Der vierte Tag in den Alpen wartet dann tatsächlich mit strahlendem Sonnenschein auf. Die aufgehende Sonne lässt die Gipfel glühen und verspricht einen traumhaften Bergtag. Über Gletschermoränen führt die Route von der Wiesbadener Hütte hinauf zum Vermuntgletscher. Bergführer Christian Treimer, auf größte Sicherheit bedacht, lässt an der Gletscherzunge Steigeisen anlegen und bildet zwei Fünferseilschaften, die auf dem Firneis steil bergan zur oberen Ochsenscharte aufsteigen.
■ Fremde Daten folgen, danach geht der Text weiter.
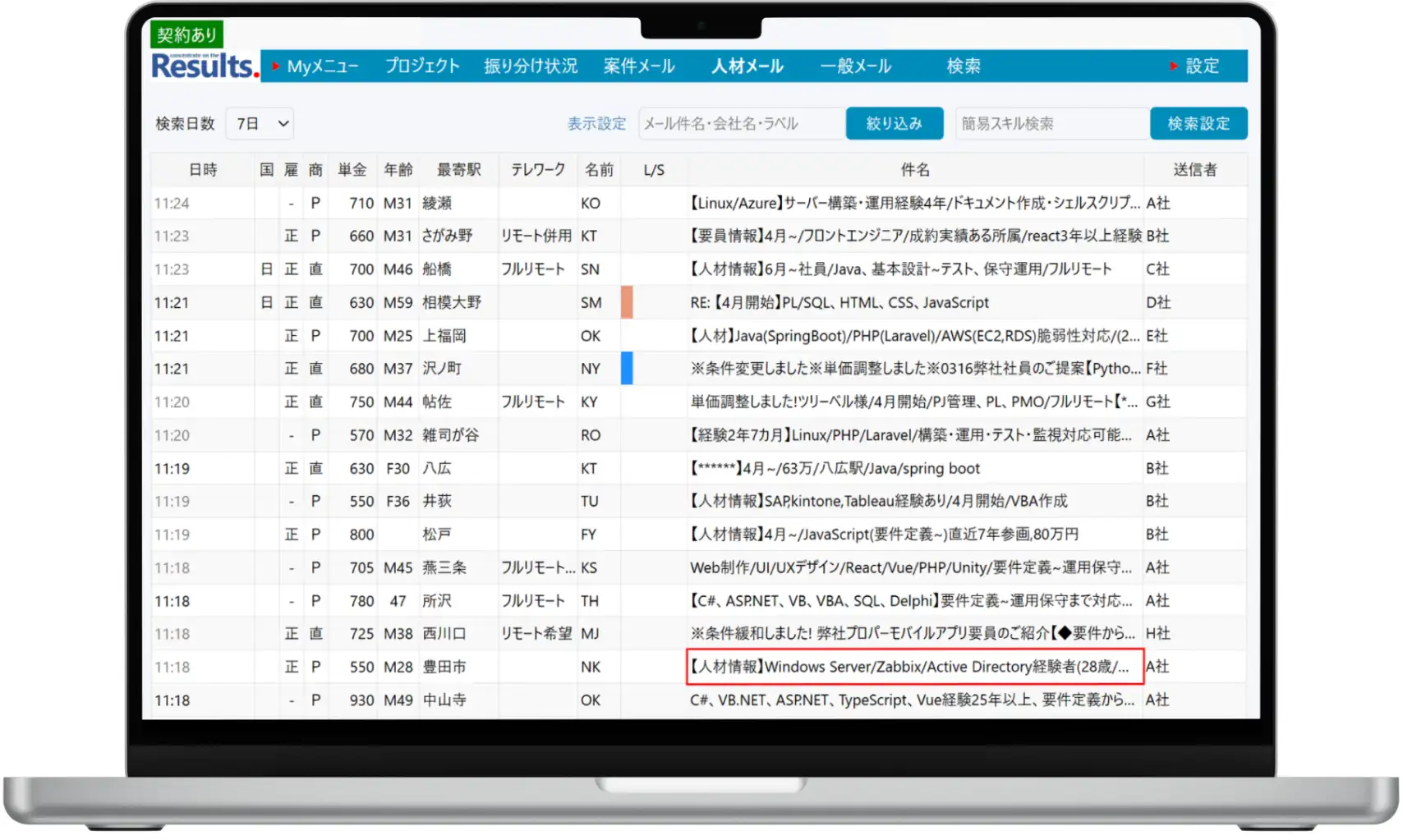The width and height of the screenshot is (1403, 840).
Task: Open the 検索 menu
Action: coord(963,67)
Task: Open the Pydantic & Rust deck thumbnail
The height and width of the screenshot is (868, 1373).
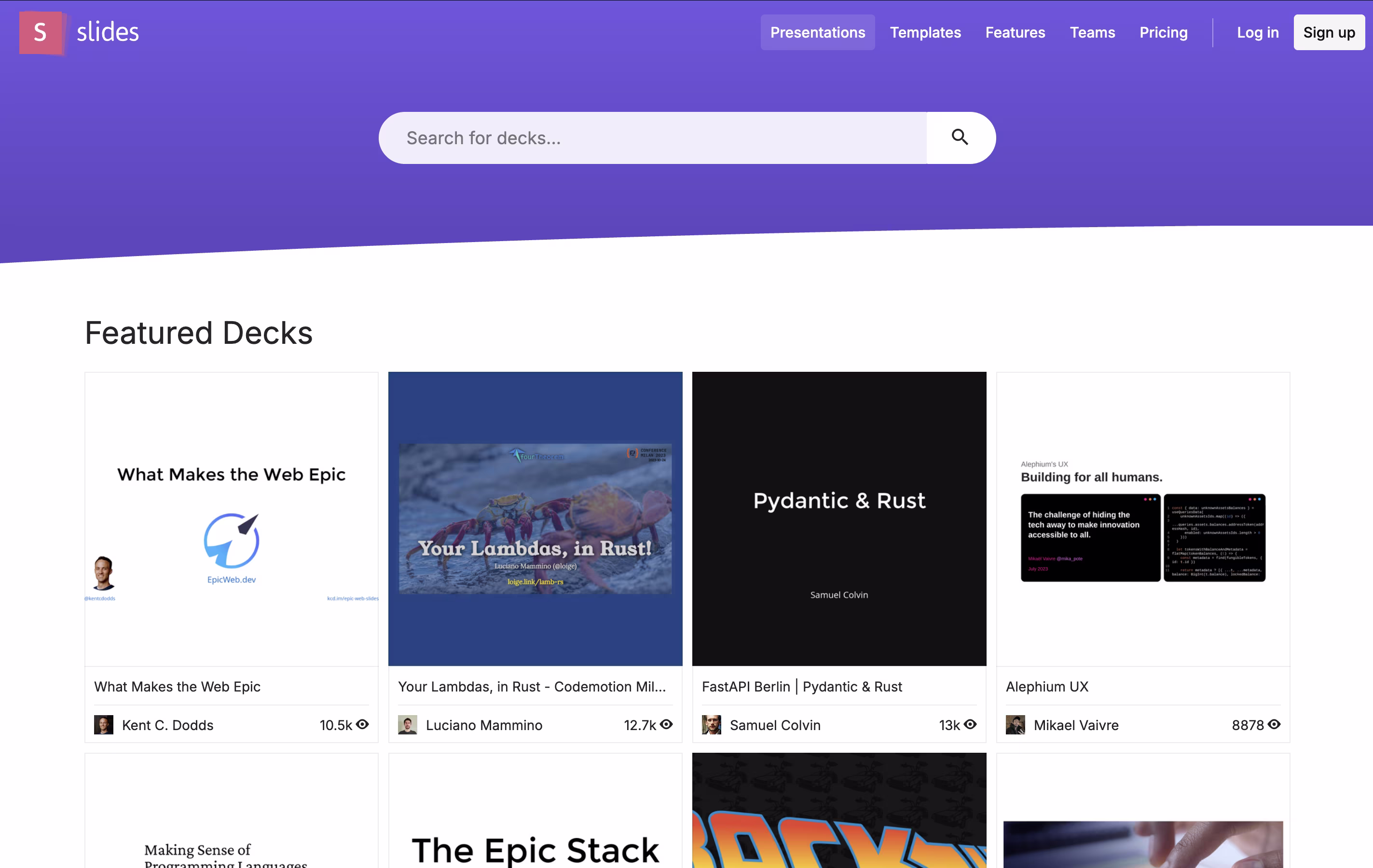Action: click(x=839, y=519)
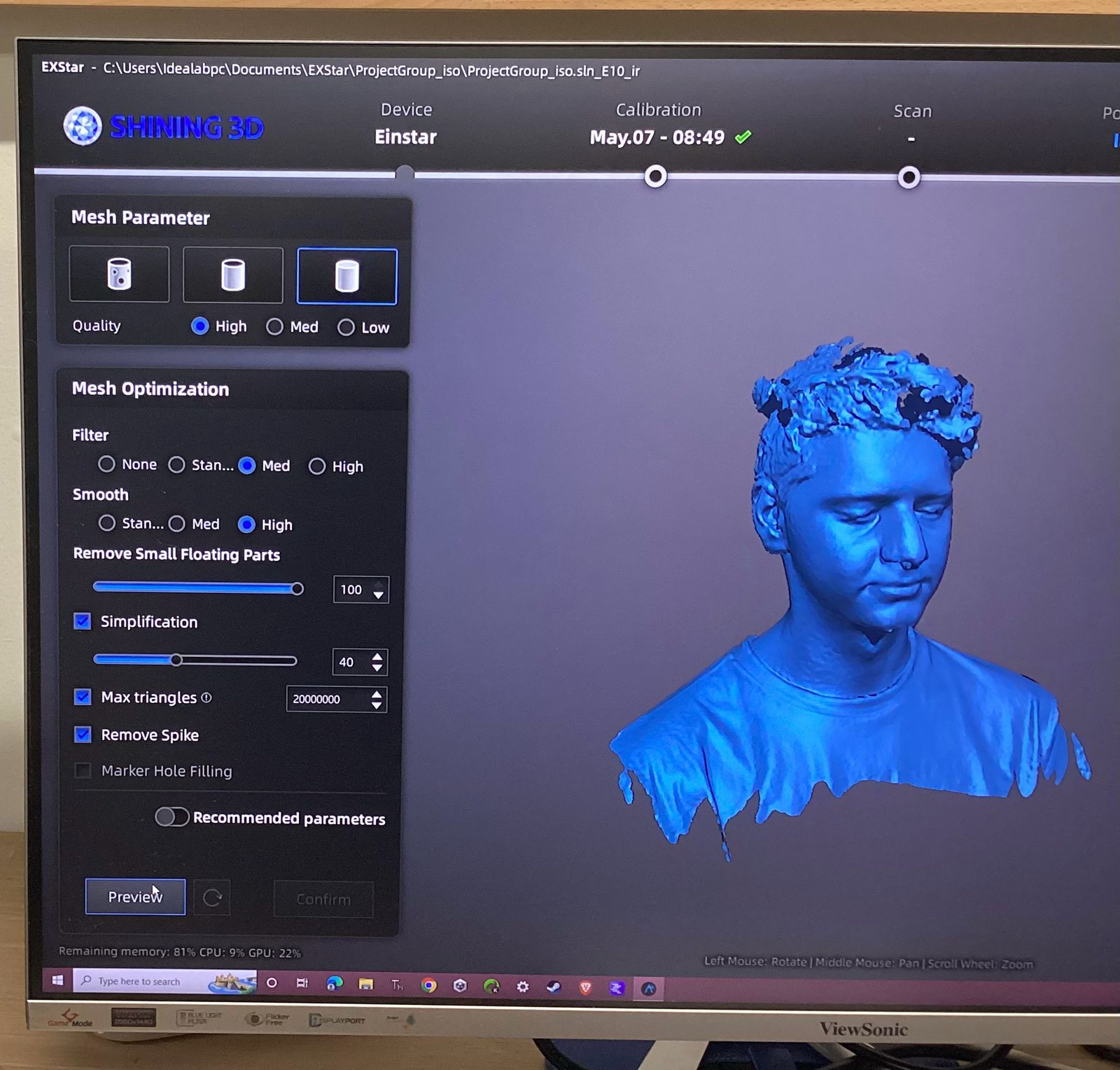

Das ungewohnte Gehen mit Steigeisen und der schwere Rucksack stellen jetzt hohe Anforderungen an Geschicklichkeit und Kondition der Bergsteiger. Von der Oberen Ochsenscharte geht es über den Jamtalferner links schwenkend wieder bergab und von Österreich in die Schweiz hinein. Rechts und links der Route zeigen sich überall die tückischen Gletscherspalten, die entweder überaus vorsichtig überschritten oder umgangen werden müssen. Nach kurzer Gletscherrast erfolgt dann der „Angriff“ auf die Hintere Jamtalspitze. Dieser herausragende Aussichtsgipfel ist nur über Gletscher zu erreichen. Auf dem Weg zur Bergspitze sind daher gewaltige Eismassen zu überwinden. Auch bei diesem sehr steilen Anstieg ist größte Vorsicht geboten, bedeckt doch die Schneelage aus den Vortagen das Spaltengelände. Im gleißenden Sonnenlicht wird schließlich nach kurzer Steigeisenkletterei das Gipfelkreuz erreicht.
Hier erschließt sich den Watzmännern das fantastische Gletscherpanorama der Silvretta. Weit schweift der Blick von der 3.156 Meter hohen Hinteren Jamtalspitze in die benachbarten Alpenregionen hinein. Der höchste Gipfel in der Silvretta, der in der Schweiz gelegene Piz Linard, ist gut auszumachen. Auch der Piz Buin, das Fluchthorn und die Dreiländerspitze, wo sich Tirol, Vorarlberg und Graubünden begegnen, werden von den Watzmännern bewundert. Nach dem obligatorischen Eintrag ins Gipfelbuch beginnt dann der unvermeidliche Abstieg.
Dazu wählt Bergführer Christian Treimer die gut sichtbare Aufstiegsroute, die jetzt herausragende Aussichten in das weitläufige Jamtal gestattet. Die Sonneneinwirkung hat die gefrorene Schneedecke zum Auftauen gebracht. Deshalb werden die heiklen Gletscherspalten am straff gespannten Seil im größter Vorsicht überstiegen.
Im unteren Bereich des gewaltigen Jamtalferners queren windungsreiche Gletscherbäche die Route der beiden Seilschaften. Dann ist die Gletscherüberschreitung zu Ende. Die Steigeisen werden abgelegt und über die riesigen Geröllhalden der Gletschermoränen geht es jetzt abwärts ins Tal. In der hochmodernen, den ökologischen Erfordernissen angepassten Jamtalhütte endet dieser herausragende Bergtag in der Silvretta.